**Excerpted passage:**
Palmer provides a welcome criticism of the fetish for respect of the law by union leaders. He notes that most advances in the collective interests of workers has been through breaking the law in some fashion. Unions were considered by Canadian governments (and employers) in the nineteenth century as organizations of conspirators. The strike by the printers was illegal, but it contributed to the legalization of unions. Participants of the Winnipeg General Strike were jailed, and non-citizens were deported. Many actions by workers in the 1930s were illegal. The strike wave that hit Canada during and immediately after the Second World War was in many instances illegal. The modern collective-bargaining regime, in which union dues are automatically deducted, was due to illegal strikes that included threats to destroy company property.
After the post-war settlement between unions, employers and the government, illegal strikes and acts still arose, including the illegal 1983 teacher walkouts in British Columbia and the illegal 1997 Ontario Halloween strike by teachers.

**Extracted entries:**
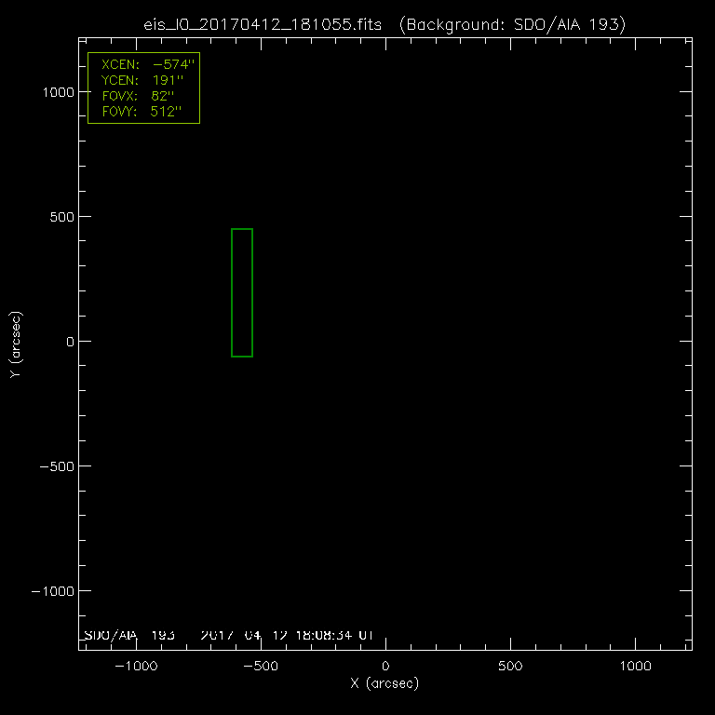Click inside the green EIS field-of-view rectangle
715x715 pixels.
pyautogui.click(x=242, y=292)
==
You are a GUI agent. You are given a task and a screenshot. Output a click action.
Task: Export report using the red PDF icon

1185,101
---
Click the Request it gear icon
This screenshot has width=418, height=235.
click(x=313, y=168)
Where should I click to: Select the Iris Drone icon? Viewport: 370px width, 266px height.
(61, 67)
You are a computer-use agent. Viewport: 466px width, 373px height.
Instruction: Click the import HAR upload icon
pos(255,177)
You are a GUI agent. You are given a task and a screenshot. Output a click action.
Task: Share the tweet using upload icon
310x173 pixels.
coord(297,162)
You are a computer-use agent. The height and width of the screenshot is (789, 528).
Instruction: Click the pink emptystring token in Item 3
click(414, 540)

**Assigned task 1:**
Do these statements agree with the passage on unions and the law? Answer yes or no for each and quote the deciding words. (a) Participants of the Winnipeg General Strike were jailed. (b) The printers' strike was legal. (c) Illegal strikes ended after the post-war settlement between unions, employers and the government.
**Assigned task 2:**
According to the passage on unions and the law, what brought about the modern collective-bargaining regime?
**Assigned task 3:**
Summarize the passage on unions and the law in two sentences.

**Problem solution 1:**
(a) Yes: "Participants of the Winnipeg General Strike were jailed, and non-citizens were deported."
(b) No: "The strike by the printers was illegal, but it contributed to the legalization of unions."
(c) No: "illegal strikes and acts still arose, including the illegal 1983 teacher walkouts in British Columbia and the illegal 1997 Ontario Halloween strike by teachers."

**Problem solution 2:**
Illegal strikes that included threats to destroy company property.

**Problem solution 3:**
Palmer criticizes union leaders' reverence for the law and notes that most advances for workers came from breaking it. Examples run from nineteenth-century unions treated as conspiracies, through the illegal printers' strike, the Winnipeg General Strike, 1930s actions and the wartime and post-war strike wave, to illegal teacher strikes in British Columbia in 1983 and Ontario in 1997.